## INSTRUCTIONS TO FOLLOW:
Please go over the material below and count each line with the string "using", giving only the total.

::::::::

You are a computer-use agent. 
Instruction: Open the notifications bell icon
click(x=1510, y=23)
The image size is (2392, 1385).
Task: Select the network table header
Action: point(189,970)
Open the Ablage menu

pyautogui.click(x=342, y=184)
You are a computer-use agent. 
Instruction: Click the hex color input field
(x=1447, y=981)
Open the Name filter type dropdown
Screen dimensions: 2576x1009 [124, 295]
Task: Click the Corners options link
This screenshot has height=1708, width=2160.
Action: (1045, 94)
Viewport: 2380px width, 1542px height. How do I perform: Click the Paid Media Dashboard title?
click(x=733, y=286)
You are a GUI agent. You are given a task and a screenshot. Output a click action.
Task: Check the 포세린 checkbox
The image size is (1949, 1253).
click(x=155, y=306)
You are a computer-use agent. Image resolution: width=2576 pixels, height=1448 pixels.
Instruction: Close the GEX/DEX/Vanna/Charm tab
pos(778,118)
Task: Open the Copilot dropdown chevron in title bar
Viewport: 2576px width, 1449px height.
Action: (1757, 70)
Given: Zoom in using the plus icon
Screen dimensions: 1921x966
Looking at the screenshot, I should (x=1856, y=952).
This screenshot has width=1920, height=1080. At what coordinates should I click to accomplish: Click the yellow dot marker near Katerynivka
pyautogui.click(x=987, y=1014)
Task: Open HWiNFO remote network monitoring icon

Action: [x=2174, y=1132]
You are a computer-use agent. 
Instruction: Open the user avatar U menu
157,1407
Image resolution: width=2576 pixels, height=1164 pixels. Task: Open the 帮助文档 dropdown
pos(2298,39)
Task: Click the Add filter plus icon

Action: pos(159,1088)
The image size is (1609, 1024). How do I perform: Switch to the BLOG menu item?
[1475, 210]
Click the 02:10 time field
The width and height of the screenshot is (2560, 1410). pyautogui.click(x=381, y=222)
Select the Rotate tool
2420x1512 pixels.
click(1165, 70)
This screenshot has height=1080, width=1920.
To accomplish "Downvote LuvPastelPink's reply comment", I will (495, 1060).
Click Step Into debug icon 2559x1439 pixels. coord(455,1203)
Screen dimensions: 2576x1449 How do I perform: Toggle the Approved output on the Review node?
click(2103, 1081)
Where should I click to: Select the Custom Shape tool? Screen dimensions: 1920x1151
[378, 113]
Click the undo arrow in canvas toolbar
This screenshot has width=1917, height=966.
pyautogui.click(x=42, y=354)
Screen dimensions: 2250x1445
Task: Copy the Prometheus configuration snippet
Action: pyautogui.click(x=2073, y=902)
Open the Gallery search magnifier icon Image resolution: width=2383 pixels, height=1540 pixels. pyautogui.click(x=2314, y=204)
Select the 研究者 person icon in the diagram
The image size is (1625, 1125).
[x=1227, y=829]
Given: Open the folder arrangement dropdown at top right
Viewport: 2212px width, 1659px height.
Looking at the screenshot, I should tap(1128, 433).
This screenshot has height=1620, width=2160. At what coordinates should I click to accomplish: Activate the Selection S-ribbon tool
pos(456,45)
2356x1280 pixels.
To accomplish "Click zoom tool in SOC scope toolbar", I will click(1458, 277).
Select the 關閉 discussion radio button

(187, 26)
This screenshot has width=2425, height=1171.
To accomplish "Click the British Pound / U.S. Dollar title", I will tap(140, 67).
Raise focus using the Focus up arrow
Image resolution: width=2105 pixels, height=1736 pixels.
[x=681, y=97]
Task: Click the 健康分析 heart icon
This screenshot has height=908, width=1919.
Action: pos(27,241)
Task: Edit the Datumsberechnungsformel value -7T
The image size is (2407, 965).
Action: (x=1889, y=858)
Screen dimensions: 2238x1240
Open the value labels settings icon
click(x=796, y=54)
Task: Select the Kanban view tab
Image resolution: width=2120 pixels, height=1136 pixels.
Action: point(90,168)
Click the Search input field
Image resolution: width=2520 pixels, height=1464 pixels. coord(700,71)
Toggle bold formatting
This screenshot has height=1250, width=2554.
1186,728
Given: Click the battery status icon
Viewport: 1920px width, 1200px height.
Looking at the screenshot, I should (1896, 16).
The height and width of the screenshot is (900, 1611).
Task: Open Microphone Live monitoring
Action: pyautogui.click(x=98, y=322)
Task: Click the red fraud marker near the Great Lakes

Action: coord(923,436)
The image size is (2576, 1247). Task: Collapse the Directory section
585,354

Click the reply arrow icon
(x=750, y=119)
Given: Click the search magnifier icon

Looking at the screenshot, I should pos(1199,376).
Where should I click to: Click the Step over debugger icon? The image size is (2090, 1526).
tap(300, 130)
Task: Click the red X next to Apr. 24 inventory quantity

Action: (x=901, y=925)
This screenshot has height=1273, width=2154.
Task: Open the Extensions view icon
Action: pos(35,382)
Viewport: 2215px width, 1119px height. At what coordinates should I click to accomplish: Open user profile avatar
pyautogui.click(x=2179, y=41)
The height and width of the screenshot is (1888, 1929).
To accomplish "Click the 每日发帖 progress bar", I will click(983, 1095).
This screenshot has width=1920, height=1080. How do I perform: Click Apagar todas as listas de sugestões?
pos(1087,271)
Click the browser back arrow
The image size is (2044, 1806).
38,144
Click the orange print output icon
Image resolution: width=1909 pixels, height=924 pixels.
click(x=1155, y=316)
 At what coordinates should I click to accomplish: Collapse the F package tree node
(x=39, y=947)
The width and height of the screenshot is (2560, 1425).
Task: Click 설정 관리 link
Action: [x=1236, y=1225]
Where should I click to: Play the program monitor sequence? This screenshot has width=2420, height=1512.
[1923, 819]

::::::::

## TASK ANSWER:
2